1·
La idea de escribir lo que me pasó con Beta Torino en el cementerio de Punta Arenas se le ocurrió al Leo cuando le conté, un día que andábamos paseando a los perros con él y la gordita. Ese día no le hice caso, me reí no más y le dije que seguramente en el futuro podría ser interesante o qué sé yo. Había unos farallones minúsculos que usábamos como sillón con vista el estero (que en Punta Arenas llaman río) Las Minas, curso de agua rodeado de piedras, casi seco en verano, pero donde los perros encontraban cómo bañarse, incluso a veces sumergirse. Era marzo y estaba a punto de terminar el espectáculo del ocaso magallánico.
Después volvimos a la casa. Habíamos humanos y perros desparramados por
todo el living. Algunos tomábamos té, los caninos comían pellet. Con la gordis
compartíamos una casa “al otro lado de la ciudad”, habíamos hecho un sitio para
mi mala suerte, y aunque a veces no teníamos muchas ganas de hablar (dormíamos
en piezas separadas), conversábamos cada noche, incluso a los gritos, hasta
caer dormidas. El Leo nos iba a ver seguido. Salíamos a caminar o nos
quedábamos comentando los libros que la biblioteca pública había comprado ese
año. Leíamos las entradas del blog del Leo, donde comentaba las películas que
Hollywood estrenaba cada semana.
Uno de esos días saltó el Leo con la historia de Evaristo Castro.

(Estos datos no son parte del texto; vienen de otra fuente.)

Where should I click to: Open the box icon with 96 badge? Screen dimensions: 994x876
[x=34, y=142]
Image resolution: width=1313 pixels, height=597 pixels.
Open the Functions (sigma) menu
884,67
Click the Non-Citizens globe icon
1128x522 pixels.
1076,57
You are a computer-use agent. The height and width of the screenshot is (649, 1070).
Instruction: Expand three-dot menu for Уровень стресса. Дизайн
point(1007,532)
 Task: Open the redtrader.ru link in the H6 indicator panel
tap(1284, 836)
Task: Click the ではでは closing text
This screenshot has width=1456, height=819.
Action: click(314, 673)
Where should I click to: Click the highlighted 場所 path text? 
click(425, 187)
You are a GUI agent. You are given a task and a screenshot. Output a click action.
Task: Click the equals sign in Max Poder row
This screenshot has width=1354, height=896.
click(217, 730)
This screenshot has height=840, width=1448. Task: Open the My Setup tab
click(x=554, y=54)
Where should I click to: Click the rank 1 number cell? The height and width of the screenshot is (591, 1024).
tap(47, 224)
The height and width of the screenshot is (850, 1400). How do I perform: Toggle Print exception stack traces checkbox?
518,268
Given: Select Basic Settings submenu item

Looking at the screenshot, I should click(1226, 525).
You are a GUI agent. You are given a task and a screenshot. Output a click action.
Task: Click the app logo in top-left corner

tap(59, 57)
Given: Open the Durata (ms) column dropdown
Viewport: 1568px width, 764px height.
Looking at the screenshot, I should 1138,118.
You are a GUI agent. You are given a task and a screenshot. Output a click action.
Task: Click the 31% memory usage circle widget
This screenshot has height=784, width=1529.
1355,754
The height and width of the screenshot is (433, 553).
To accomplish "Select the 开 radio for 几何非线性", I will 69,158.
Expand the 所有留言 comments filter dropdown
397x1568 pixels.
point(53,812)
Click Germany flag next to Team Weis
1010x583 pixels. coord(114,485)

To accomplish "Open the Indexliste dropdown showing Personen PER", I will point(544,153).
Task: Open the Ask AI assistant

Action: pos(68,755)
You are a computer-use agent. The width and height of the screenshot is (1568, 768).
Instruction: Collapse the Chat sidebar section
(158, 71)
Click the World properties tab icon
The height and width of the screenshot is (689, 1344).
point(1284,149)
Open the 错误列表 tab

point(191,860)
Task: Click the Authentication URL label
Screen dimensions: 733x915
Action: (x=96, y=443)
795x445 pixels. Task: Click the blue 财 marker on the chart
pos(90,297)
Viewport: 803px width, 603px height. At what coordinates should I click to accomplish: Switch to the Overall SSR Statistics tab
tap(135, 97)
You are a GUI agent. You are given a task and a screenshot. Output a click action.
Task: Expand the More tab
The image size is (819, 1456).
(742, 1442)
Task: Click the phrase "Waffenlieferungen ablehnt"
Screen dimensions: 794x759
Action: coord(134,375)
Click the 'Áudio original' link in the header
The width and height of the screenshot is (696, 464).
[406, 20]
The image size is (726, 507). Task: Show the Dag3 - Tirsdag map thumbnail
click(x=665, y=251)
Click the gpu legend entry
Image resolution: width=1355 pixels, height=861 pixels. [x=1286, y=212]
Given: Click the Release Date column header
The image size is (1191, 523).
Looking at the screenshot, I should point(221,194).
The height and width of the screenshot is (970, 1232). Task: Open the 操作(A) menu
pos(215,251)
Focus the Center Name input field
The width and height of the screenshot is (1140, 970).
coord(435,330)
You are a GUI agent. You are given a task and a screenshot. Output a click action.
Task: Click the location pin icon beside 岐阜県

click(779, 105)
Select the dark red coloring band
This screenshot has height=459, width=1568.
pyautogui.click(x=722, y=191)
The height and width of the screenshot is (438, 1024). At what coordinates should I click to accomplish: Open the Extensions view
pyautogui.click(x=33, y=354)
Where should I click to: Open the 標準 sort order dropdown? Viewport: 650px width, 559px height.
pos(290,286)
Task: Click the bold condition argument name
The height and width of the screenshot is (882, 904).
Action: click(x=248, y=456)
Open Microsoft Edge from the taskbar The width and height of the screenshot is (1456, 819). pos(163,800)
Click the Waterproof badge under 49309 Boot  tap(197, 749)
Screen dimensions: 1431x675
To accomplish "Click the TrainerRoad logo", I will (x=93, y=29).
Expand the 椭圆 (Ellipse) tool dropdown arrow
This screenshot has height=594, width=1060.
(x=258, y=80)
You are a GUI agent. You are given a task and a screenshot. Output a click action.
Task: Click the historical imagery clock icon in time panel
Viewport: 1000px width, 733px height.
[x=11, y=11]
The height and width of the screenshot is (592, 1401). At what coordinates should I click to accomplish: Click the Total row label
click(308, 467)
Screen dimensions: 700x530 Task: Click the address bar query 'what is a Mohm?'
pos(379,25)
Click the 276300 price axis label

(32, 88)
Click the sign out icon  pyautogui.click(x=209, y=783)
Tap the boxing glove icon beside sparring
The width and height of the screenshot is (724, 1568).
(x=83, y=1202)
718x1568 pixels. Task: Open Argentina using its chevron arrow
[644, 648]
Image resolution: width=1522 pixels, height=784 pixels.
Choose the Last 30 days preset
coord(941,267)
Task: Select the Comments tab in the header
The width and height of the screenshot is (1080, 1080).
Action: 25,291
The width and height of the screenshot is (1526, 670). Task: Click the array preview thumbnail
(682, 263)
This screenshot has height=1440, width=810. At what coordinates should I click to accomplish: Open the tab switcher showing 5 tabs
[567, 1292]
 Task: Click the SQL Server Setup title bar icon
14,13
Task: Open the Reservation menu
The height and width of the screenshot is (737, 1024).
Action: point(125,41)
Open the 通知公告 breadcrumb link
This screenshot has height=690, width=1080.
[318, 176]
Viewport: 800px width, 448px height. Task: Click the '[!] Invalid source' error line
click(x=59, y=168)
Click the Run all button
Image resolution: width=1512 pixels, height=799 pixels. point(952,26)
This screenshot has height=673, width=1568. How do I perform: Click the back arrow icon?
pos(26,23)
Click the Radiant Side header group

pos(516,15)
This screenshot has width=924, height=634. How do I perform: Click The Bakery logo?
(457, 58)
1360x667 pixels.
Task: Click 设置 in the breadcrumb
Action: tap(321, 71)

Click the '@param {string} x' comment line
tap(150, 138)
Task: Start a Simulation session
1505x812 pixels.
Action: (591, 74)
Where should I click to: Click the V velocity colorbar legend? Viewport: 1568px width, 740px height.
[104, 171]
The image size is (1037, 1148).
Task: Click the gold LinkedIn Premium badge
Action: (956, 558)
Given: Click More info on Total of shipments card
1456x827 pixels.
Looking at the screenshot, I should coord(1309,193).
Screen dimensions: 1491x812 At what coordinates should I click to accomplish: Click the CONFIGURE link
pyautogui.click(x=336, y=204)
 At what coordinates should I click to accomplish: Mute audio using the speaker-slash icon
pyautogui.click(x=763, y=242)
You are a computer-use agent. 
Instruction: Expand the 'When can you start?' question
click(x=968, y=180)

Si esa
tarde hubiera sabido cómo se relacionaban las historias de Beta Torino con las
de Evaristo Castro, nos hubiéramos quedado toda la noche conversando. Evaristo Castro,
dijo el Leo, es el único magallánico que combatió primero contra Saddam Hussein
y después contra el Estado Islámico. La gorda preguntó al tiro si acaso el
compañero luchaba por la independencia del Kurdistán, pero resultó ser un vil
mercenario contratado por el gobierno estadounidense para proteger sus
intereses petroleros en el Levante y la zona de influencia persa. Agregó que
ahora este tipo vive en España, que es su tío, que a veces manda fotos o
postales vía correo aéreo, y que no usa redes sociales. Toda la familia, dijo
el Leo, encuentra que siempre fue un tipo raro.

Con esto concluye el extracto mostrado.